→ **Work to be completed**:
Transcribe exactly, leaving out pictures, the lines from the one that holds "Open the WP Date calendar picker" through the end of the data below, including both end lines and no others.

→ **Task inputs**:
+-------+

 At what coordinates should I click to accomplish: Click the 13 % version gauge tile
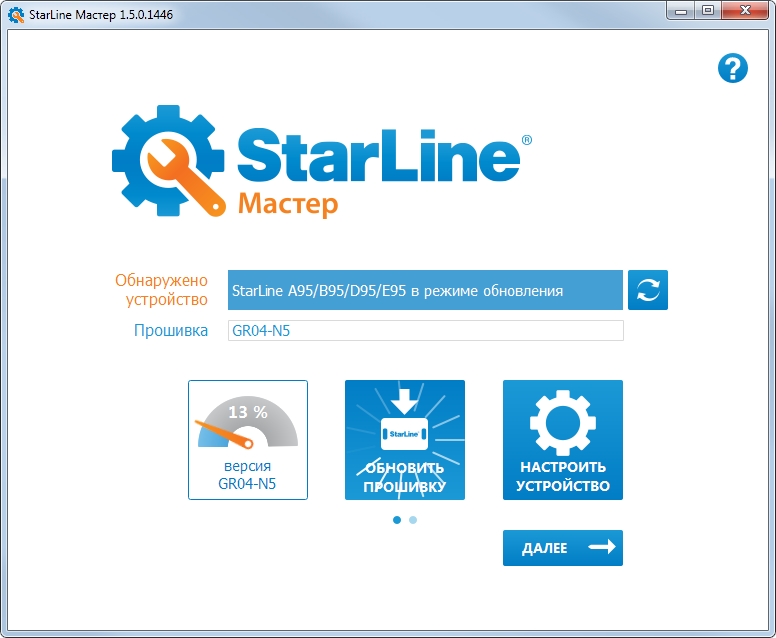248,439
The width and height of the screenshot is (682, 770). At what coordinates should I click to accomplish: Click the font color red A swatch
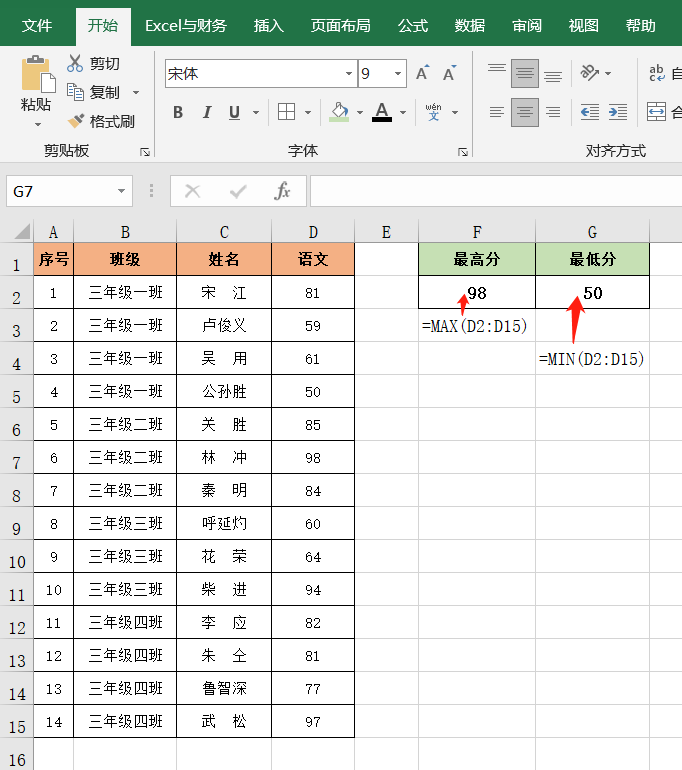pos(381,112)
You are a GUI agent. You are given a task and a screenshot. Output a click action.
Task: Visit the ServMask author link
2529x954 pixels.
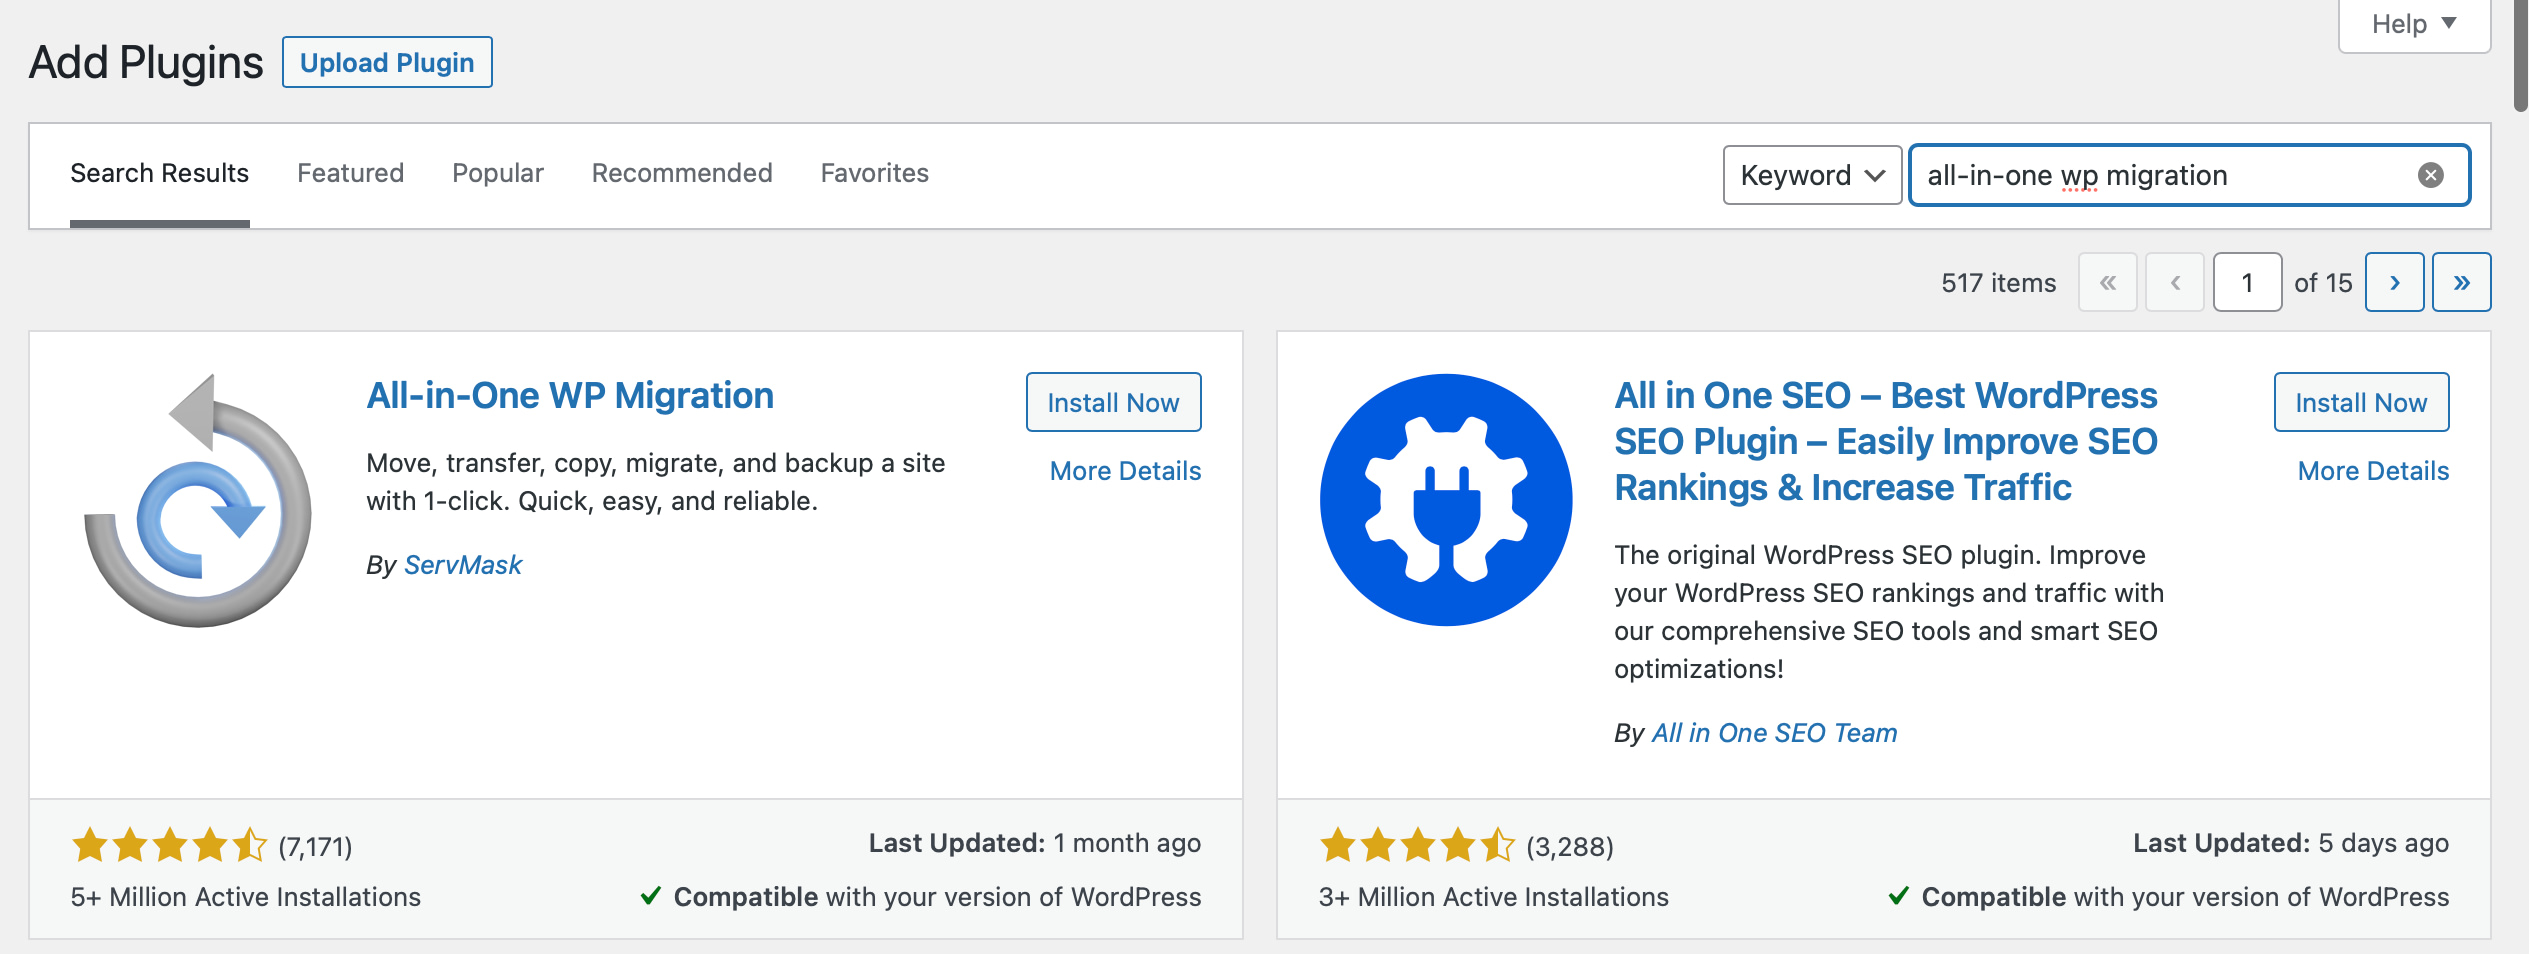pos(462,564)
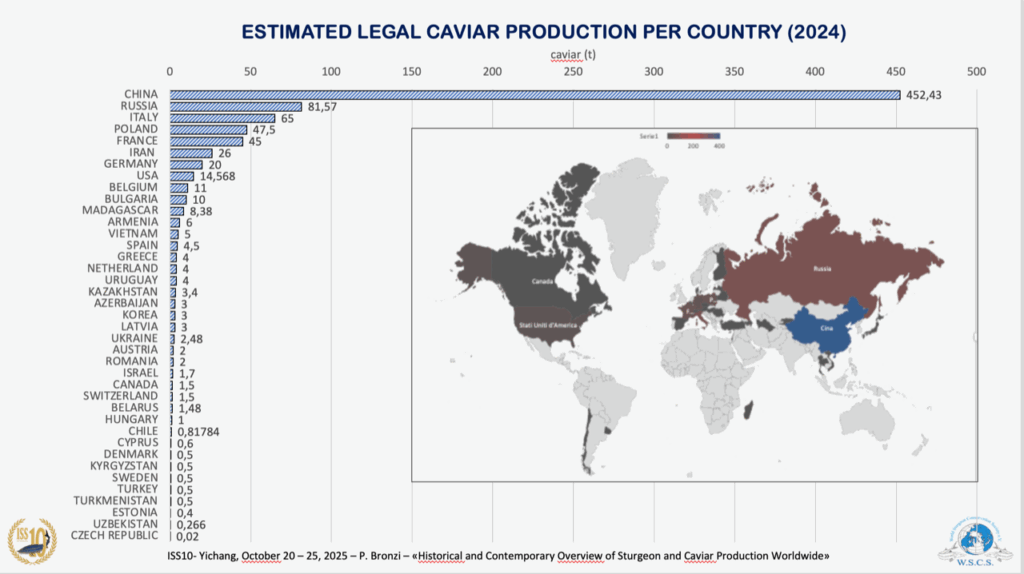Screen dimensions: 1024x574
Task: Click the Stati Uniti d'America map label
Action: (x=544, y=326)
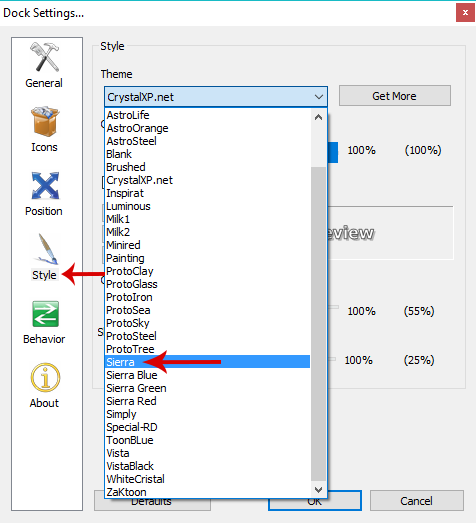Open the General settings icon
Screen dimensions: 476x523
tap(44, 57)
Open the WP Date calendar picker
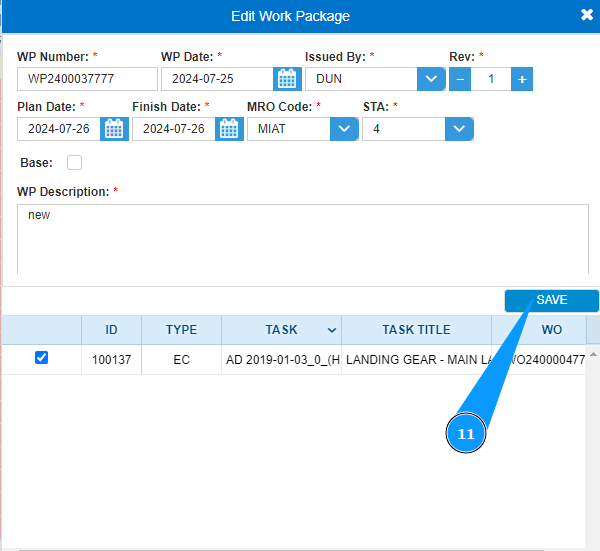 pos(287,79)
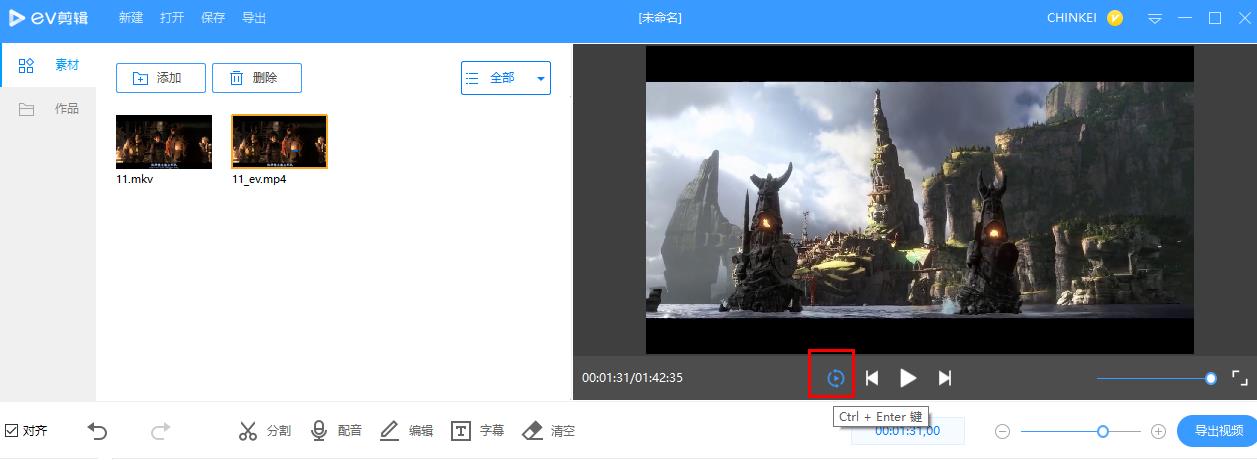1257x460 pixels.
Task: Toggle the 对齐 alignment checkbox
Action: [x=11, y=431]
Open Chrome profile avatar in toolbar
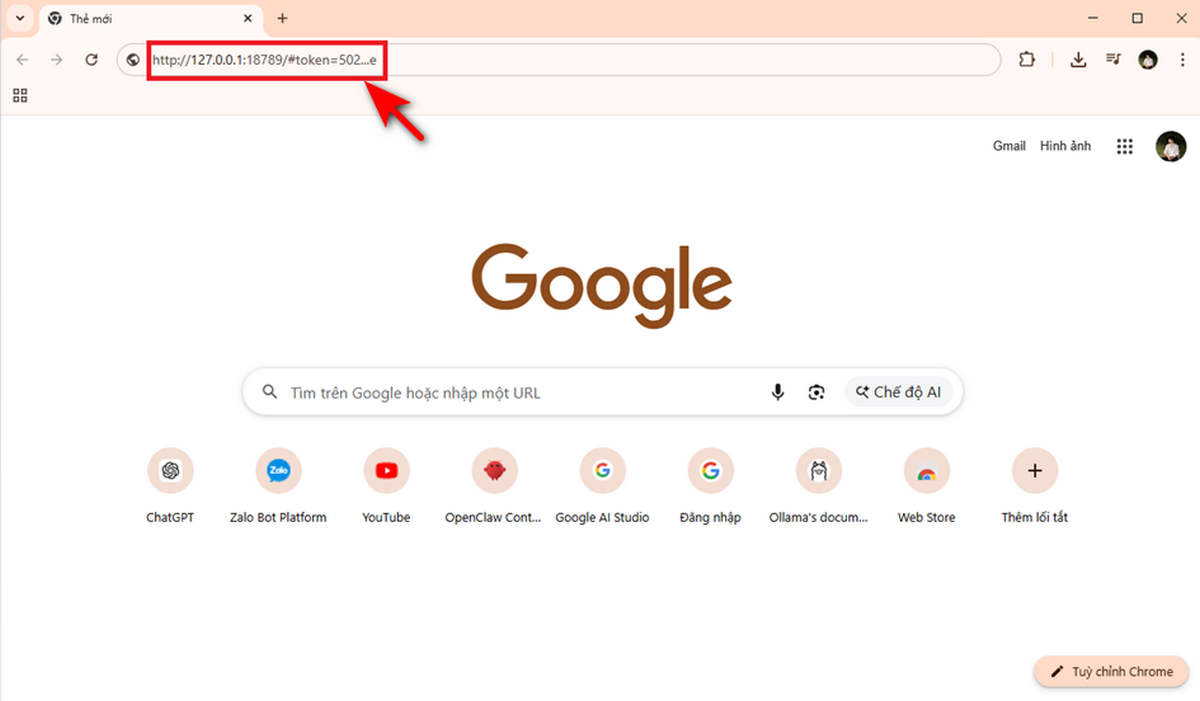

+-------+

→ **Completed task**:
Open the WP Date calendar picker
 pos(287,79)
1257x460 pixels.
Task: Toggle the 对齐 alignment checkbox
Action: [x=11, y=431]
Open Chrome profile avatar in toolbar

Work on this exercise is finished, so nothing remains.